I need to find a way to increase performance on order and group by varchar fields.

Now i can use a secondary table for artist and format to group, but that is nothing compared to the problem caused by the title field and ordering by artist and title alphabetically.

I was tinkering with taking the first two characters from each and adding them to a table and using those id's to order numerically but in time new artists and new titles with different combinations of characters will come as some artist names can start with anything, so can the song title and in that case everything goes out the window. I don't want to have to write a monster of a trigger that each time it inserts and new two chars combination has to start changing the ids of everything to reset the order, this would be a huge effort and might caus eeven more issues.

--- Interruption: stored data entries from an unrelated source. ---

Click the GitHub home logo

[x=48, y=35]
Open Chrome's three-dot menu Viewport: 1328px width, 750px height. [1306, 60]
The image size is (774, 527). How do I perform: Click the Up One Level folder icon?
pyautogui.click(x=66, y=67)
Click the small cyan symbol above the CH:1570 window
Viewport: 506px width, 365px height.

Can anyone suggest a better approach at this issue?

Update

So I made an artists table and two nice triggers to handle everything. I made a cron to check the artists are in alphabetical order when new ones are added and make the necessary updates.

I gained 0.24 seconds and am left with 2.98 to shave off.

As it looks right now the issue is the title ORDER and GROUP, mostly GROUP, order seems to consume only 20% of the time.

Query

SELECT *
  FROM `records`
  WHERE `deleted` = 0 AND `hidden` = 0
  GROUP BY `artist_id`, `title`, `format_id`
  ORDER BY `artist_id` ASC, `title` ASC
  LIMIT 0, 100;

Schema

`deleted` tinyint 1 unsigned key
`hidden` tinyint 1 unsigned key
`format_id` tinyint 2 unsigned key
`artist_id` int 11 unsigned key
`title` varchar 255 key
有帮助吗?

解决方案

Create new table

artistID int
artist varchar

and replace artist in your table with artistID.

Then join tables by id and group by artistID...

database normalization is your friend :)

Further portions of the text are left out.